DELTA50: A Highly Accurate Database of Experimental 1H and 13C NMR Chemical Shifts Applied to DFT Benchmarking

Molecules 2023, 28(6), 2449; https://doi.org/10.3390/molecules28062449
by Ryan D. Cohen 1,2,*, Jared S. Wood 1,3, Yu-Hong Lam 4, Alexei V. Buevich 1, Edward C. Sherer 1, Mikhail Reibarkh 1, R. Thomas Williamson 3 and Gary E. Martin 2
Reviewer 1:
Reviewer 2: Anonymous
Reviewer 3:
Reviewer 4: Anonymous
Molecules 2023, 28(6), 2449; https://doi.org/10.3390/molecules28062449
Submission received: 25 January 2023 / Revised: 23 February 2023 / Accepted: 28 February 2023 / Published: 7 March 2023
(This article belongs to the Special Issue Advances in Computer Assisted Structure Elucidation (CASE))

Round 1

Reviewer 1 Report

This is to review manuscript molecules-2210237, entitled as “DELTA50: A Highly Accurate Database of Experimental 1H and 13C Chemical Shifts…” by Cohen et al. As its title states, this work is performed to answer the question “which DFT functional reveals better result?”. The authors have selected diverse set of organic species composed of first and second row elements. Although I would prefer systematic analysis, use of diverse sets has its own advantages (not always). In my opinion, this work is probably publishable, subject to some corrections, additional species and analyses:

 1- In general, optimization and analysis must be performed at the same theoretical level, i.e., same method and basis set. Although this rule is based on quantum chemical definitions, in some cases it is violated due to software/hardware/theoretical limitations, normally using double slash (//) notation. However, the fact that “optimization with basis 1 and analysis with basis 2 gives rise to better results” is not sufficient and reasonable to employ distinct bases for optimization and analysis. Therefore, the manuscript should be rewritten in which this flaw is omitted.

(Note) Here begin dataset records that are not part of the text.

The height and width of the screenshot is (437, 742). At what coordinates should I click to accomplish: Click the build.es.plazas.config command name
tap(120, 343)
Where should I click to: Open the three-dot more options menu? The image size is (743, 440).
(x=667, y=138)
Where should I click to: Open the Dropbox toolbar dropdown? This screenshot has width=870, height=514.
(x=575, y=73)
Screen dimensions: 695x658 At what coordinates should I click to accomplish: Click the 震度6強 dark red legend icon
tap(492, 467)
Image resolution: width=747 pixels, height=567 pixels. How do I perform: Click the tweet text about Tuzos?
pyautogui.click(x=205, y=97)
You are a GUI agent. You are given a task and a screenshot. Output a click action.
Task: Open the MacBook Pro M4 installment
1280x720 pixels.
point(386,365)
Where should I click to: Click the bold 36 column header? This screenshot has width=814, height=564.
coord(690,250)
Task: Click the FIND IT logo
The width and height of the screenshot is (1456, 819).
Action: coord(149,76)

2-  I think some small and model molecules are absent, e.g., CH4, H2O, CO, etc. Why?

Suggestion: The considered species are not too large for post-HF methods. I suggest the authors to perform their analyses at MPn, QCI, CC (as much as the authors’ time and computational facilities allow) levels and compare the results.

Author Response

Thank you for taking the time to review the manuscript and for your feedback.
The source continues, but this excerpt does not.